The following exit values shall be returned:
Default.
The following sections are informative.
It is recognized that the man utility is only of minimal usefulness as specified. The opinion of the standard developers was strongly divided as to how much or how little information man should be required to provide. They considered, however, that the provision of some portable way of accessing documentation would aid user portability. The arguments against a fuller specification were:
Large quantities of documentation should not be required on a system that does not have excess disk space.
The current manual system does not present information in a manner that greatly aids user portability.
A "better help system" is currently an area in which vendors feel that they can add value to their POSIX implementations.
The -f option was considered, but due to implementation differences, it was not included in this volume of IEEE Std 1003.1-2001.

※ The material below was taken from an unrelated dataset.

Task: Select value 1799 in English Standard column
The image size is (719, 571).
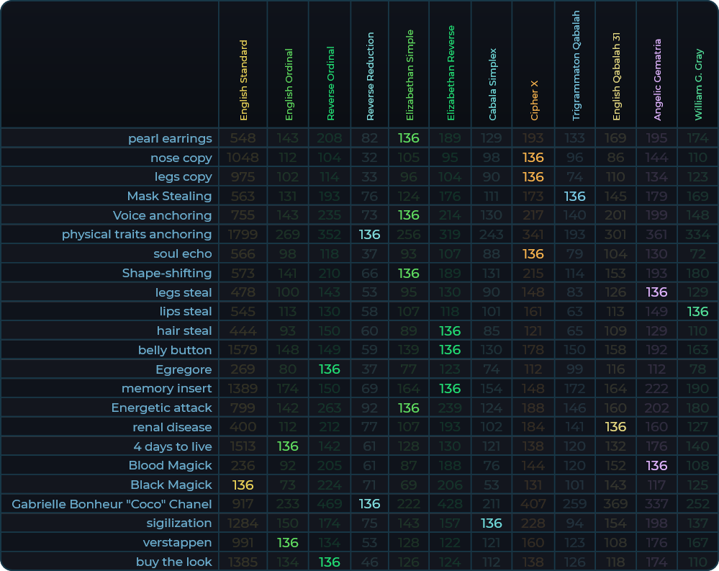Action: (x=243, y=234)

The description was changed to be more specific about what has to be displayed for a utility. The standard developers considered it insufficient to allow a display of only the synopsis without giving a short description of what each option and operand does.
The "purpose" entry to be included in the database can be similar to the section title (less the numeric prefix) from this volume of IEEE Std 1003.1-2001 for each utility. These titles are similar to those used in historical systems for this purpose.
See mailx for rationale concerning the default paginator.
The caveat in the LC_CTYPE description was added because it is not a requirement that an implementation provide reference pages for all of its supported locales on each system; changing LC_CTYPE does not necessarily translate the reference page into another language. This is equivalent to the current state of LC_MESSAGES in IEEE Std 1003.1-2001-locale-specific messages are not yet a requirement.
The historical MANPATH variable is not included in POSIX because no attempt is made to specify naming conventions for reference page files, nor even to mandate that they are files at all. On some implementations they could be a true database, a hypertext file, or even fixed strings within the man executable. The standard developers considered the portability of reference pages to be outside their scope of work. However, users should be aware that MANPATH is implemented on a number of historical systems and that it can be used to tailor the search pattern for reference pages from the various categories (utilities, functions, file formats, and so on) when the system administrator reveals the location and conventions for reference pages on the system.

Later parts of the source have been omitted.